A little further on I saw Somerset House, now used for public offices. It is a splendid edifice, but from the restlessness of the animal to whom I was chained, and indeed the general rush of my friends to the small window, I was unable to see sufficient of it to impress my mind with its style. I saw several other pretty buildings, the names of which I can’t remember.

As creature comforts are not to be despised (even by convicts) at about 12.30 p.m. we applied to our haversacks, with which we were furnished, and dined off a lump of cold meat and bread to allay the cravings of the inner man.
At about 3.00 p.m., we arrived at Sheerness, and were immediately taken on board the Hougoumont where we, for some time, stood the scrutiny of the spectators who gathered ’round, I presume to see for themselves what species of animal the Fenians resembled.

When arrangements had been made, and again answering to our names, we were ordered below, where we were assigned bunks and our locations, and formed into messes of eight men each. All my messmates, with the exception of Kelly [John Edward] were strangers to me; nevertheless we very shortly fraternised and became good friends. One man from each mess was Captain, whose duty it was to draw provisions etc.

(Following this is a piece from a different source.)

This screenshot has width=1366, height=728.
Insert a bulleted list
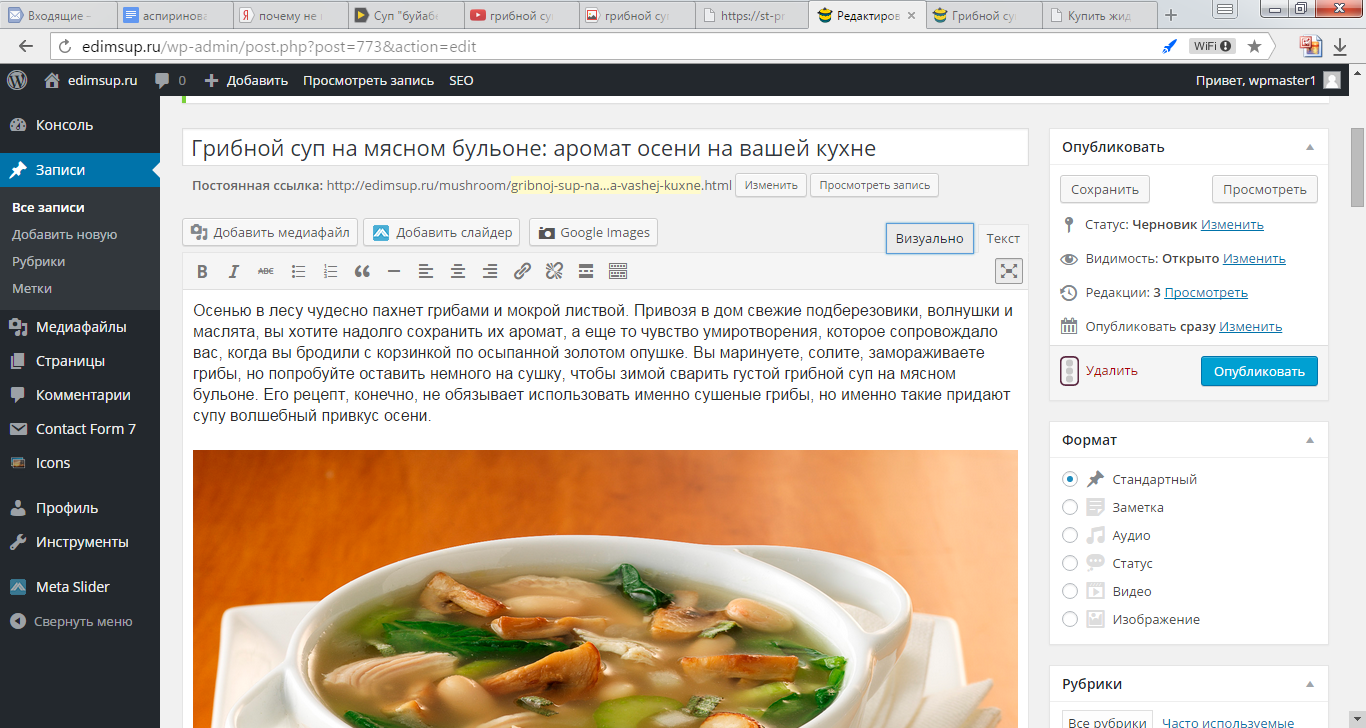(x=297, y=270)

There were now 36 political prisoners on board, but we expect to take on more at Portland Prison, to which we were bound. A few hours after we came on board, a tug steamer brought us more prisoners, amongst whom I recognised seven or eight political prisoners (military) with whom I was in D Ward at Millbank. They left Millbank for the public works about three months previously. The poor fellows looked much altered and worn out since I saw them. This (30th September) was to me an eventful day, after long months of monotony and ennui which I had at Millbank, and I was heartily glad for a change of any sort, – Out of the lot I recognized a few friends – And I doubt if we slept much this our first night at Sea. Several of our men took fits – I escaped thank God. Denis B Cashman

1st October 1867:

This morning we were on deck at 6.00 am; the morning was beautiful. The ship sailing under full canvas. I enjoyed this morning very much, one day having so much changed (for the better0 my position, and I heartily returned the numerous greetings of my friends. I had a long chat with John flood, and again old memories and scenes were reviewed, thus agreeably passed the first day. We occasionally had a fine view of coastal scenery passing down the channel for the next few days. Denis B Cashman

2nd October 1867:

We put into Portsmouth to get a new spar to replace one which was broken on the previous night. We weighed anchor the same day and arrived at Spithead. Denis B Cashman

6th October 1879:

Dropped anchor in Portland Roads, Next day we took a good many prisoners on board, among came Con Mahony, Brophy, Jack (John Boyle) O’Reilly and a lot more. A Clergyman, the Rev M Delany came on board – I was glad to hear that he was going to accompany us on our voyage.